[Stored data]
================================

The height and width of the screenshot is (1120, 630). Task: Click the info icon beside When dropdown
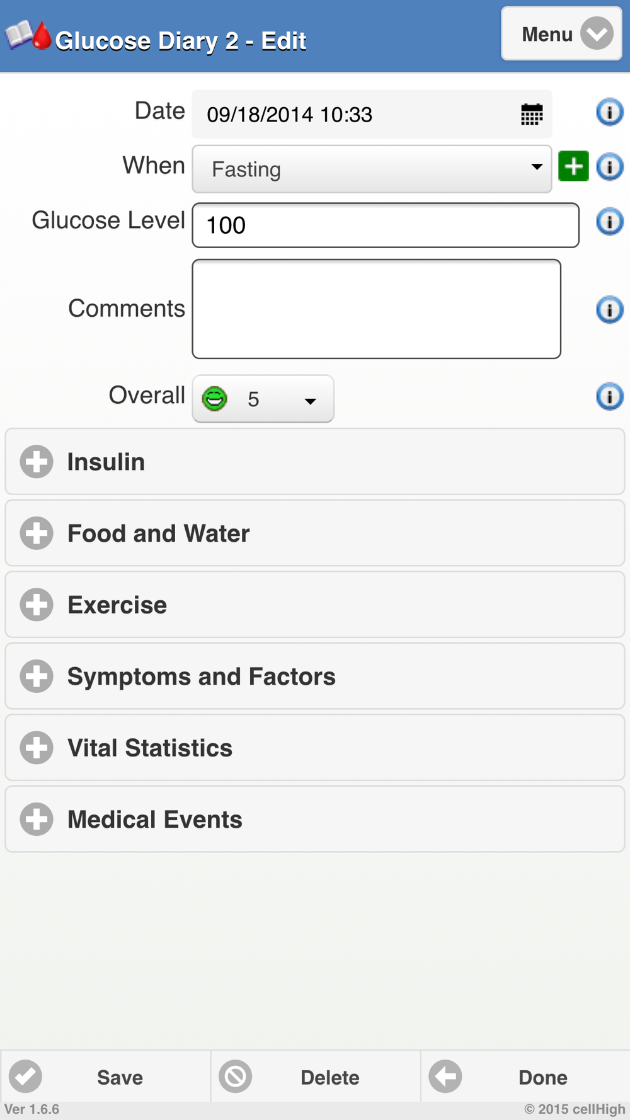tap(609, 167)
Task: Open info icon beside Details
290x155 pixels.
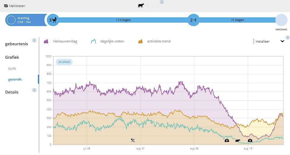Action: tap(34, 90)
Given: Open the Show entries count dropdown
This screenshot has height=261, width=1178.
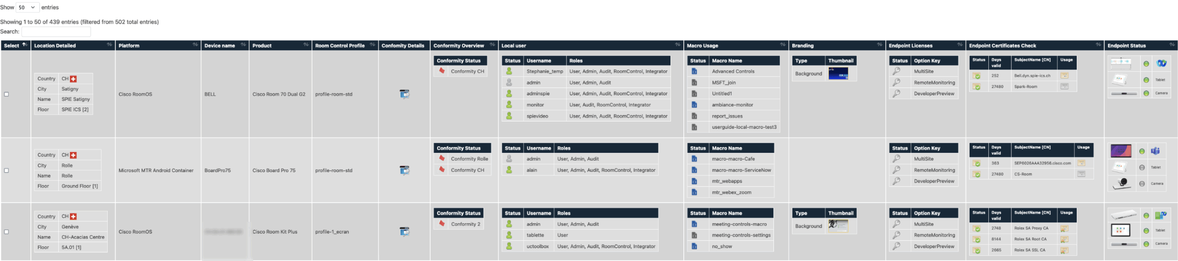Looking at the screenshot, I should click(27, 7).
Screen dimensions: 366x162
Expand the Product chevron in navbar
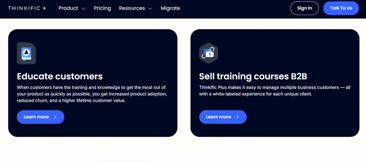83,9
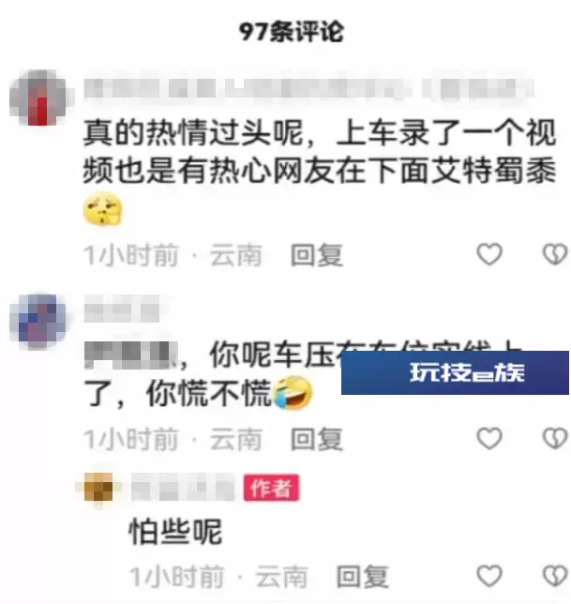The image size is (571, 604).
Task: Select the 97条评论 header title
Action: [292, 32]
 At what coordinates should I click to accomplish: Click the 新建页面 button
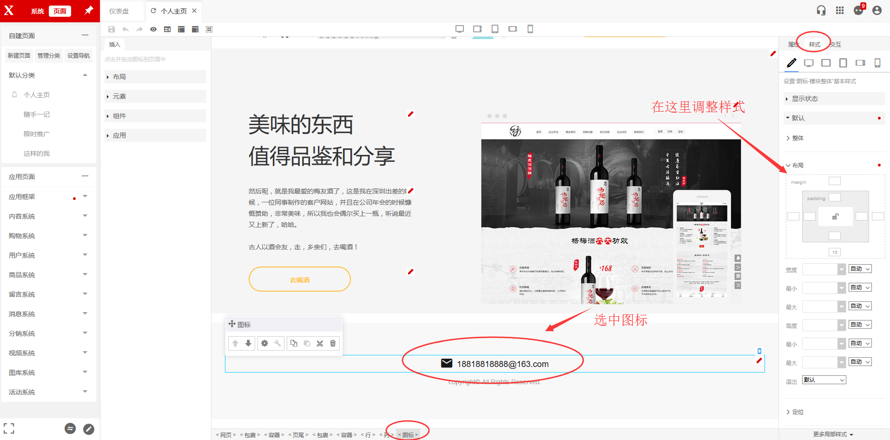click(19, 56)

================================

- **WHAT THE TASK REQUIRES**
Lines in the data that include the word "Open" should all be copied.

- **TASK SOLUTION**
Task: Open info icon beside Details
Given: Open the Show entries count dropdown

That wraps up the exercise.